When you go in through the front door, pass through the lobby with its 'stable door' on the right and go straight into the Hall. This is about 30 feet long, 20 feet wide and 25 feet high. It is open right up to the roof, and you can see how it is built. At the ends the roof is held up on triangles of timber: the flat one straight across is called the tiebeam and the ones from its ends to the roof are called the principal rafters. However in the middle the roof is supported on a different arrangement of timbers. It is as if the middle of the tie beam had been sawn out, leaving the stub ends or hammerbeams which have carved heads on their inner ends. These are supported from below by curved braces and they in turn support vertical posts upwards from the carved heads, called hammer posts. A collar connects together the upper ends of the hammer posts, and arched braces hold the hammer posts and the collar firmly in place.

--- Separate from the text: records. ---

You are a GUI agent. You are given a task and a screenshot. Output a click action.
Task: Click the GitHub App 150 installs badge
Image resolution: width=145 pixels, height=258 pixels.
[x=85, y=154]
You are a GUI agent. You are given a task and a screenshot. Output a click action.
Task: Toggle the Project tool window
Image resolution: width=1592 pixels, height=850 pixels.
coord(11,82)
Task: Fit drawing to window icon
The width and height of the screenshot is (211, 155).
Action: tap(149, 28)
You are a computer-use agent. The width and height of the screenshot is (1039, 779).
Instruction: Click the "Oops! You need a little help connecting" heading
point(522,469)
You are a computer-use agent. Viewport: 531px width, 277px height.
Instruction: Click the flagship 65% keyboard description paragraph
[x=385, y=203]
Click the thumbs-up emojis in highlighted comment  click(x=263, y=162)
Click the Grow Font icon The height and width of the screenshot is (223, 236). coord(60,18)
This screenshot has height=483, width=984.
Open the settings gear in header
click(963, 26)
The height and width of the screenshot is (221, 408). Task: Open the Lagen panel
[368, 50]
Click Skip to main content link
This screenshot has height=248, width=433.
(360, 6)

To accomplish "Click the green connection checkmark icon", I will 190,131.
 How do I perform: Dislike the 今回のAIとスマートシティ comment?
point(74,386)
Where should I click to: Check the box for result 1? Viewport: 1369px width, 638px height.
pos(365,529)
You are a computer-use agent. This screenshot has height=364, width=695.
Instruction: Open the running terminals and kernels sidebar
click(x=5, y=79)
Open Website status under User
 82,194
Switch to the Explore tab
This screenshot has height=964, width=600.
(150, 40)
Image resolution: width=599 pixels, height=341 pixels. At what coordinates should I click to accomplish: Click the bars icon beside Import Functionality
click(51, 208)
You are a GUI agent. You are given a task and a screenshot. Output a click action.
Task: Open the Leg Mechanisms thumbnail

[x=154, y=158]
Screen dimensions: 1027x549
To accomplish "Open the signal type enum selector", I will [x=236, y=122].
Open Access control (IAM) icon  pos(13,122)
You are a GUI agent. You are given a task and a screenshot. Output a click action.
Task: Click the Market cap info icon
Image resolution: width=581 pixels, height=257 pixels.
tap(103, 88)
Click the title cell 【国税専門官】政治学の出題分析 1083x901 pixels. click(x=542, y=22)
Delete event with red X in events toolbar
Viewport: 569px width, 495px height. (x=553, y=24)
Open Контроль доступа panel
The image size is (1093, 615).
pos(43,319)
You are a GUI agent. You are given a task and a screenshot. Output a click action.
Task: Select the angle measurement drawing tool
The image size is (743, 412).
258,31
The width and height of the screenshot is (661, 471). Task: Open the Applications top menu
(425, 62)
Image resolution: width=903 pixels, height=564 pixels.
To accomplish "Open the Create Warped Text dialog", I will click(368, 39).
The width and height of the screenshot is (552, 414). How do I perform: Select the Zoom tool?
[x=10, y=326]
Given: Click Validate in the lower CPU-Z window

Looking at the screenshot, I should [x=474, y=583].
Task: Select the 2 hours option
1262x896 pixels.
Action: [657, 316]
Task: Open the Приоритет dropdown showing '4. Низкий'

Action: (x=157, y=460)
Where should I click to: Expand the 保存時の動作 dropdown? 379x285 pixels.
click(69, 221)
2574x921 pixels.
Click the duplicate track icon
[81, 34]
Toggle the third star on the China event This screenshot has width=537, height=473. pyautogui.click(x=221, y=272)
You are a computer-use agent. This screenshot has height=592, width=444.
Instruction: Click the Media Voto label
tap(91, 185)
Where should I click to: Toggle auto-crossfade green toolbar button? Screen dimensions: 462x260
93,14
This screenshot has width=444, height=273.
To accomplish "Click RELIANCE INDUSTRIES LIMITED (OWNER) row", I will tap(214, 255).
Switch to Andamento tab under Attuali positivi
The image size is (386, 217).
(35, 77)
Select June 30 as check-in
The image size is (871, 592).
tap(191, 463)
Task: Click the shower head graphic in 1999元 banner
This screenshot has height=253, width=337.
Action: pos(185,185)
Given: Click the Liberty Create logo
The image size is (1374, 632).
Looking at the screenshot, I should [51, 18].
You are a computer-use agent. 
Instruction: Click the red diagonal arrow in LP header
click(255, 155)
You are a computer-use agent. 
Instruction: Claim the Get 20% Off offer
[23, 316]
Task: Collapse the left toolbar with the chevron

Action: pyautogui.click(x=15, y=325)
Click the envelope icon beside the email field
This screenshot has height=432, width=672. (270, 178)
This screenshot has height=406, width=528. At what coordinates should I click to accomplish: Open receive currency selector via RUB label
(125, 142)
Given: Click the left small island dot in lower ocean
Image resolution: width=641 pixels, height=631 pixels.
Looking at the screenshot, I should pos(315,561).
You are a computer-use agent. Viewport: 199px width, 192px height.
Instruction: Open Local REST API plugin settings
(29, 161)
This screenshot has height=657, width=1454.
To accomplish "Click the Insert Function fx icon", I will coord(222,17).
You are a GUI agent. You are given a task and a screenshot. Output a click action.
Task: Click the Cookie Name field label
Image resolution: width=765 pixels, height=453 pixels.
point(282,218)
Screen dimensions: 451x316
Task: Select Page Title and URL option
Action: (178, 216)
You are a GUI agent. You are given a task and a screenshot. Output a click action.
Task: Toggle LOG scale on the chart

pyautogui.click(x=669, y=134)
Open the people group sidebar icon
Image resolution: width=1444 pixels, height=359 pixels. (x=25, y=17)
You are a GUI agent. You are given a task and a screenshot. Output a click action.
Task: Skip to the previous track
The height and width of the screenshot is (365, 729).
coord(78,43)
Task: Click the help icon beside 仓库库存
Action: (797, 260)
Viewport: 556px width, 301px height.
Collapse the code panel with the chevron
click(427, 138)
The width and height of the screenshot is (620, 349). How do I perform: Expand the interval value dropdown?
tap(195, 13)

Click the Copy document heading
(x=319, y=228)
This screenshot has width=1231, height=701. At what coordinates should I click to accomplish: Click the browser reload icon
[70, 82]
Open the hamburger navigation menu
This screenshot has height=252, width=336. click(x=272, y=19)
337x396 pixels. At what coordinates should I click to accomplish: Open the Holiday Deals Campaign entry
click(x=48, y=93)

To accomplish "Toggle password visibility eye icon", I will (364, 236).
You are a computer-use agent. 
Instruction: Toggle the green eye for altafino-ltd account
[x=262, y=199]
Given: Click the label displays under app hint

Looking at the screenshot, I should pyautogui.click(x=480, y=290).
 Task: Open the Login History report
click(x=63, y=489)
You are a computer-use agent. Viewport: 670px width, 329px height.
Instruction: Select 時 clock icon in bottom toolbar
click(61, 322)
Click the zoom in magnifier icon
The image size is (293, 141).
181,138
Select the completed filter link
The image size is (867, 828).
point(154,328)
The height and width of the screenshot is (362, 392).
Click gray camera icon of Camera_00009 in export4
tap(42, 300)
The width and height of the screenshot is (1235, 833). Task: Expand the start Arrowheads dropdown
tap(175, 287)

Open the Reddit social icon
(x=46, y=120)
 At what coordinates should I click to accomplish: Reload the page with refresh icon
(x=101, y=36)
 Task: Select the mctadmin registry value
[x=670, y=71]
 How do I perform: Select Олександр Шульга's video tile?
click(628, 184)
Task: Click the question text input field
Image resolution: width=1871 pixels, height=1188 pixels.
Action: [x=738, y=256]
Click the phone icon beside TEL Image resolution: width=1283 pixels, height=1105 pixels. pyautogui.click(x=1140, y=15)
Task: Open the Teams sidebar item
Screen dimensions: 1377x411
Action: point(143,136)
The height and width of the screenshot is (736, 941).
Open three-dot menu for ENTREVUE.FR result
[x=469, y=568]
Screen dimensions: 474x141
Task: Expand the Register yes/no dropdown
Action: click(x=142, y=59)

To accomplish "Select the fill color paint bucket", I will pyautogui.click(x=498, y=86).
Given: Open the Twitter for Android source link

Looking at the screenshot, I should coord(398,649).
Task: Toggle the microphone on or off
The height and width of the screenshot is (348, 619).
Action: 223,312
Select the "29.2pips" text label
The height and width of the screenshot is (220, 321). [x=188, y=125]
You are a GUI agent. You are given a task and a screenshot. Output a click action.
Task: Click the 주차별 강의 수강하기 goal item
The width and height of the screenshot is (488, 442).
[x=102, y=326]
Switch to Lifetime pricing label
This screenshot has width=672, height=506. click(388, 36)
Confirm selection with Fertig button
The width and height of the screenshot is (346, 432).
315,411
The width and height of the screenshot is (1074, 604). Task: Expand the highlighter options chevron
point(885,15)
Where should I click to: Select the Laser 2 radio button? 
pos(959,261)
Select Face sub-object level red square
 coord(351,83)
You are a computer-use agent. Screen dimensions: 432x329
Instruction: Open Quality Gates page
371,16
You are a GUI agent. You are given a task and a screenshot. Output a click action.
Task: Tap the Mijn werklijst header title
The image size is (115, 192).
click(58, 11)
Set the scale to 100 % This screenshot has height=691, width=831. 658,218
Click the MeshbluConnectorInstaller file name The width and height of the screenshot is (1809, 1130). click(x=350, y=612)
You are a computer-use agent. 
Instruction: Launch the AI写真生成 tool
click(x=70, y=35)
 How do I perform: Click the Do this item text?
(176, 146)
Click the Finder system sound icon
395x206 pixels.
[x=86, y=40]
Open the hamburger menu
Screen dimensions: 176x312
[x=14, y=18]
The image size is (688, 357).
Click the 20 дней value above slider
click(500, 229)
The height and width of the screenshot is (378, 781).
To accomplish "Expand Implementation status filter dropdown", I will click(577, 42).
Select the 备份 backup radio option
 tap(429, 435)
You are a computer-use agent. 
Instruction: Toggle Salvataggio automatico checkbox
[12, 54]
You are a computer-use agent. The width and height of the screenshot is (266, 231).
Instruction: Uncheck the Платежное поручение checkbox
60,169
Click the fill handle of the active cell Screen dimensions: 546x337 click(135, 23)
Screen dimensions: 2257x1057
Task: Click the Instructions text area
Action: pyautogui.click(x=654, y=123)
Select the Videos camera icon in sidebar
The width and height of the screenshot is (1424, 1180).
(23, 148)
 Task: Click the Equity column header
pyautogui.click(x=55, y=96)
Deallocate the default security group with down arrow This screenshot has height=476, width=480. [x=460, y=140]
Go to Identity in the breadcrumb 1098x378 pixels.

The end or tiebeam trusses and the hammerbeam trusses between them are held down the length of the hall by wallplates along the top of the walls and by purlins in the roof. The purlins have curved weatherboards to hold them rigidly in place. Then the whole structure is covered by common rafters and laths, and lastly tiled on the outside.


You will notice the honey coloured oak wood. There is not much soot in here - perhaps a little from rush or tallow candles in olden times, but not nearly enough soot for there ever to have been a cooking fire here: in any case there is neither chimney nor hole (or louvre) in the roof. So we wonder what the place was used for. It may possibly have been used as a hunting lodge for Bletchley Park nearby, but it is perhaps more likely that it was used as a manorial court house. Perhaps a junior member of the Grey family or maybe the lord's steward lived in the house, collected the rents, kept the village in order, settled disputes and carried out the various paperwork chores which seem to be the rule in any sort of organisation. In any event, Rectory Cottages is a rare survival: there are not above a dozen true hammerbeam roofs in English houses (there are more in churches). A list of the mediaeval hammerbeam roofs of England reads like a roll call of great places: Westminster Hall, Hampton Court, Eltham Palace, Dartington Hall, Chester Cathedral Refectory, the Pilgrims' Hall at Winchester, and so on until last and least you come to Rectory Cottages Bletchley - but it keeps some very distinguished cousins. In later times, the hammerbeam roof was considered a noble structure, and several Oxford and Cambridge colleges built their refectories or eating-halls with them. Even later, town halls and other buildings intended for imposing purposes have been built in the same way.